Our study had a few notable limitations, including the inability to identify individuals in the anonymous AES data and match those data with prior-year individual-level AES data. In addition, our COVID-19 deaths and tests and virtual care data were healthcare system averages across the first six months of the pandemic (03/15/20 to 09/15/20) and may not have adequately captured variations due to local virus surges. Finally, our measures of COVID burden may not have reflected the true impact of the pandemic on primary care, including the uncertainties associated with staff reassignments, patient screening procedures, care management for vulnerable patients, and the sudden shift to virtual modalities.

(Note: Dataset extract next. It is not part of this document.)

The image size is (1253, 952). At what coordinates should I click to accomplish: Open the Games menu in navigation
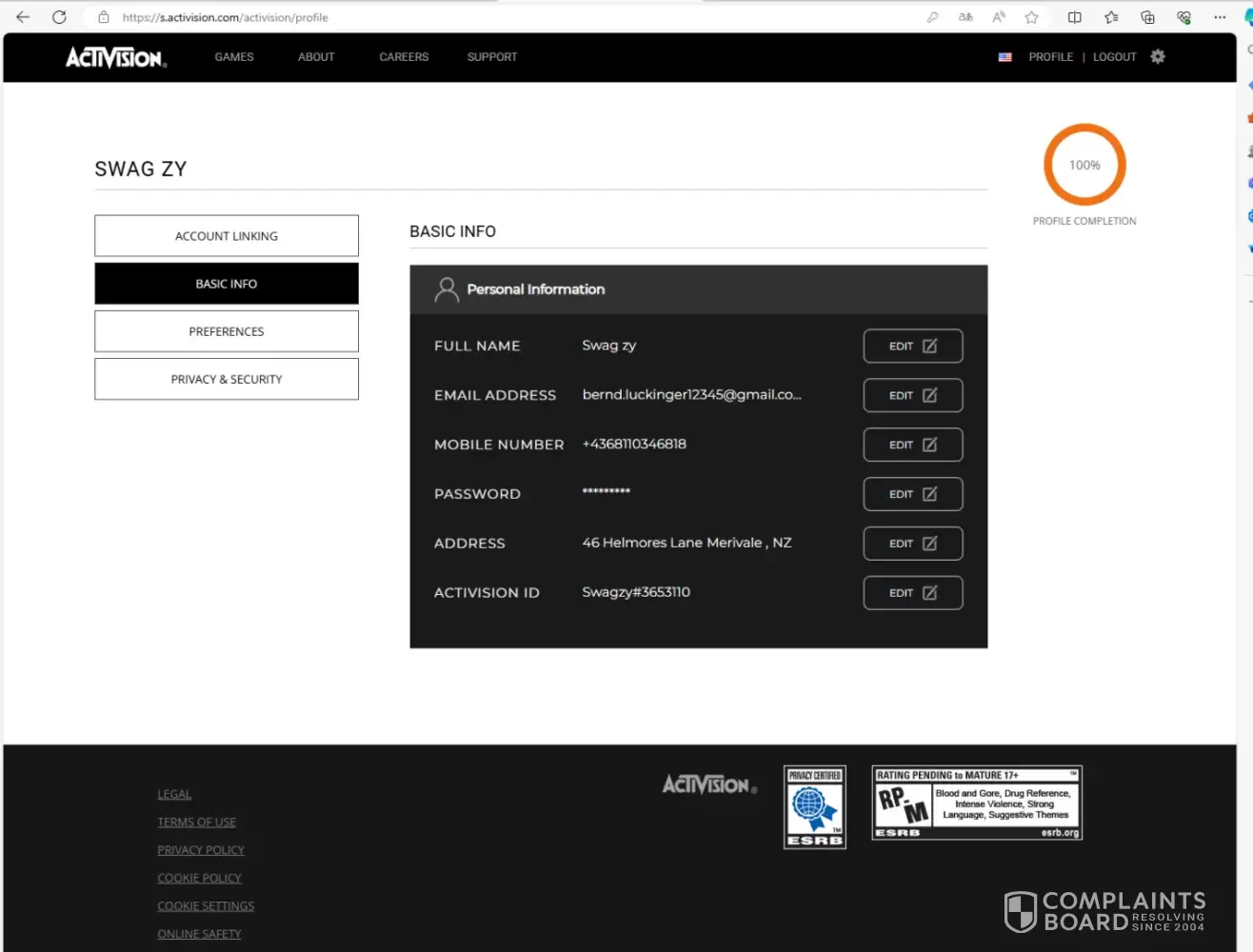pos(234,57)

More research is needed to explore whether interventions to improve job resources and employee engagement can protect HCW from the negative impacts of crises affecting healthcare delivery and other system-level changes that may increase stress among HCW. There is some evidence that evidence-based quality improvement, an implementation strategy for clinical guidelines and care models, may have reduced VA PCP burnout during patient-centered medical home implementation [
60]. This reduction in burnout may have been related to engaging primary care HCWs in participatory decision-making and the empowerment of frontline HCWs to address workplace quality issues. In another study of PCPs and staff outside the VA, participants who did not help design burnout reduction interventions actually experienced an increase in burnout [
61]. Edwards and colleagues examined 715 small-to-medium-size non-VA primary care practices, and found that those with zero burnout had better working environments and used more quality improvement strategies, compared to high burnout practices [
62]. These results suggest that interventions that empower and engage providers and staff may be key to improving organizational climate and reducing burnout.

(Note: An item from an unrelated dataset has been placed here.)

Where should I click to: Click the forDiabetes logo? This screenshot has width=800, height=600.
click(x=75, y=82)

In conclusion, burnout and turnover intent among VA primary care HCWs was high, but lower than pre-pandemic trends during the first six months of the COVID-19 pandemic, and COVID-specific organizational contextual factors were not associated with high burnout or turnover intent. We found that highly engaged providers and staff were less likely to be burned out or to intend to leave their jobs. Those with reasonable workloads, and positive perceptions of their leadership and workgroups were also less likely to be burned out. Interventions to improve organizational climate, and increase job resources and engagement, should be developed and evaluated, with the intent of buffering the impacts of external and organizational contextual factors on burnout. Improving primary care HCW working conditions now may be the key to protecting against high burnout in the face of future challenges, whether they be pandemics or other healthcare crises.